Directrice des ressources humaines chez Sogesco, Line Langlois n’a pas rappelé La Voix de l’Est, vendredi. En entrevue la veille, elle avait indiqué savoir que M. Bernier- avait été trouvé coupable d’alcool au volant, mais ignorait qu’une telle condamnation entraînait la création- d’un dossier criminel.

Mme Langlois avait minimisé la gravité de la situation en mentionnant que « quelqu’un qui a payé le prix (NB : reçu sa sentence) devrait pouvoir reprendre le travail ». « Il a fait une erreur dans sa vie et a payé pour, il a avancé. Et il est protégé par son syndicat. »
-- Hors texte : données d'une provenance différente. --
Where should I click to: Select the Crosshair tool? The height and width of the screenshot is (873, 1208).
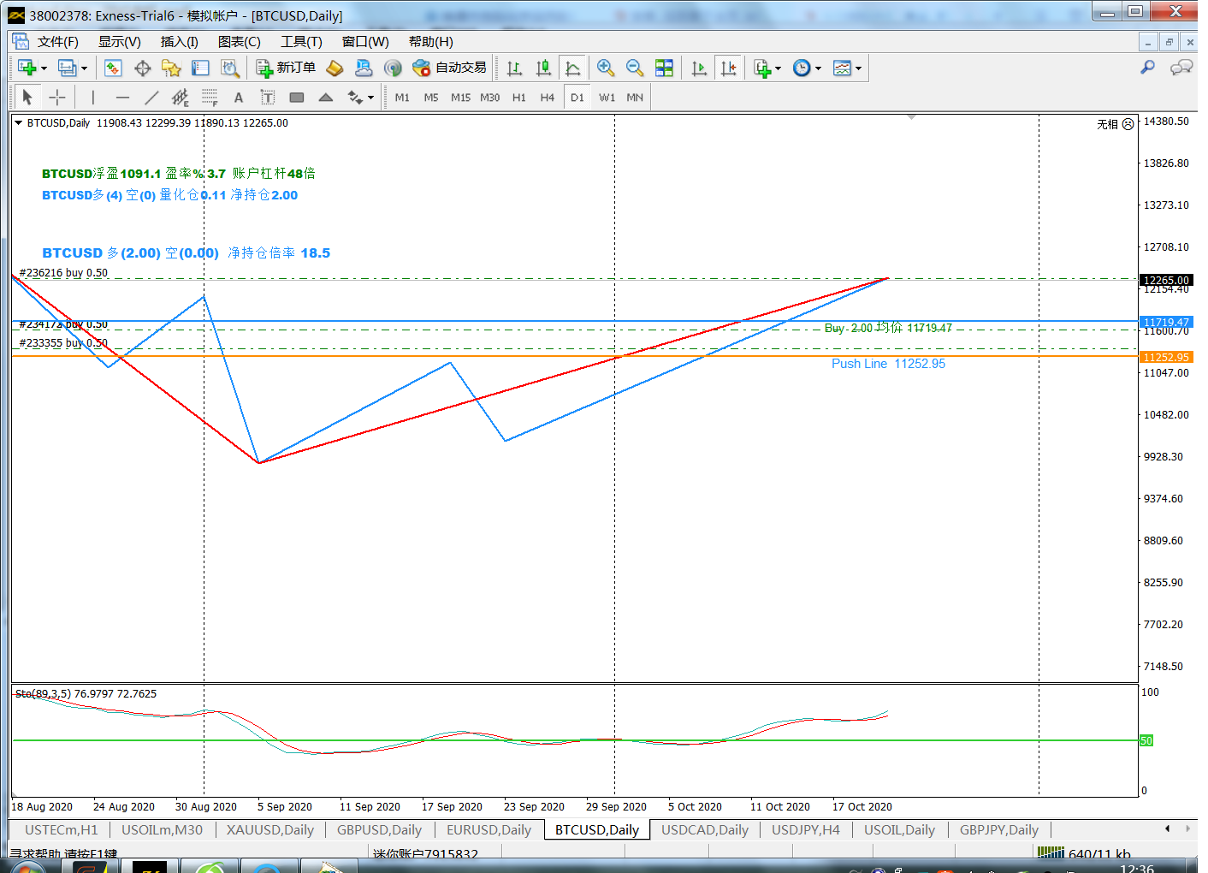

Autre accusation d’alcool au volant

Le président du syndicat d’Autobus Yamaska, Paul Mailloux, a de nouveau refusé de s’entretenir avec La Voix de l’Est, vendredi. « Je ne veux pas répondre », a-t-il fait savoir. Autobus Yamaska nous a fourni la même réponse, jeudi.

Or, des recherches nous ont permis de constater que M. Mailloux, 72 ans, a lui aussi maille à partir avec la justice en ce qui a trait à l’alcool au volant. Il est présentement en attente de procès pour des accusations de conduite en état d’ébriété, une infraction présumément commise en avril 2016.

Il a aussi été trouvé coupable d’entrave au travail des policiers en 1991, une condamnation pour laquelle il a dû payer 100 $ et a bénéficié d’une absolution conditionnelle.